Toshiba poursuit sa dégringolade en bourse de Tokyo

30 Décembre, 2016, 01:35 | Auteur: Aubrey Nash
  • Le logo Toshiba à Tokyo en 2015

Confirmant des informations de presse, Toshiba avait annoncé mardi craindre de devoir enregistrer une dépréciation d'actifs de "plusieurs milliards de dollars" sur son activité nucléaire américaine et a vu mercredi ses notes dégradées par les grandes agences de notation Standard & Poor's et Moody's. Le conglomérat industriel japonais est en train de payer cash une bourde énorme commise par sa filiale américaine Westinghouse. Le groupe est d'autant plus mal qu'il a perdu en partie la confiance des marchés l'an passé en raison de malversations financières.

Il y a un an, Toshiba avait racheté B&I Stone & Webster, un spécialiste de l'énergie nucléaire, au groupe américain Chicago Bridge & Iron (CBI).

Mais la réévaluation des coûts auxquels est exposée cette firme qui agit dans le domaine de la construction des sites nucléaires ainsi que de la décontamination et du démantèlement, a fait déchanter Toshiba.

Toshiba dit ne pas avoir encore déterminé quel serait l'impact final sur ses comptes, mais a promis de rendre publique la révision de ses prévisions de résultats dès que les conclusions seront connues.

Jusqu'à présent, le groupe, qui fabrique aussi bien des semi-conducteurs que des ordinateurs, ascenseurs, robots ou réacteurs nucléaires, table pour l'année comptable en cours (avril 2016 à mars 2017) sur un bénéfice net de 145 milliards de yens (1,2 milliard d'euros) et un profit opérationnel à 180 milliards de yens, le tout pour un chiffre d'affaires de 5 400 milliards de yens (-4,7% sur un an).

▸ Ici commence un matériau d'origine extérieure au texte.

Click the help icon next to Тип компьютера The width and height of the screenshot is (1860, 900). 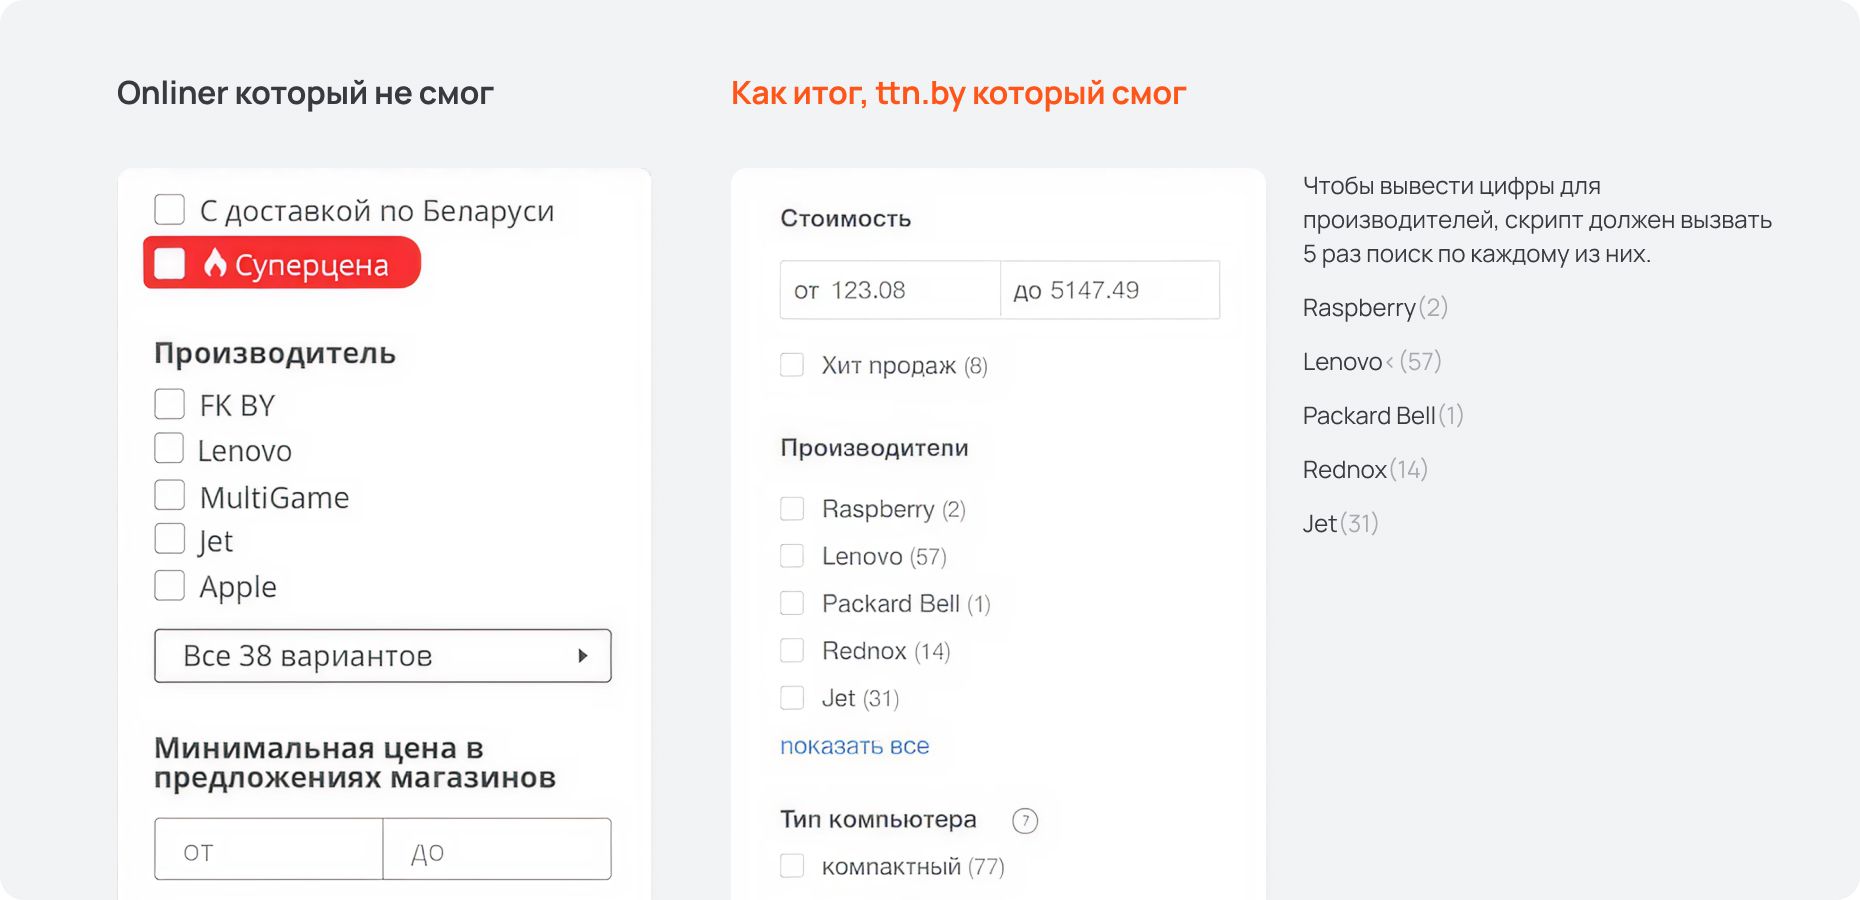click(x=1025, y=821)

Du coup, la probabilité est haute pour Westinghouse et Toshiba de devoir prendre en compte une charge exceptionnelle phénoménale toujours en cours d'examen.

"Nous avions jugé à l'époque que les avantages du rachat étaient supérieurs aux risques", a expliqué le PDG de Toshiba, Satoshi Tsunakawa, mardi soir, lors d'une conférence de presse.

"Cette réévaluation a été trop tardive", a déploré le patron.

"Nous pensons que ses capitaux propres subiront une érosion considérable, augmentant ainsi la probabilité que son activité et sa situation financière subissent de nouvelles tensions", a justifié S&P dans un communiqué.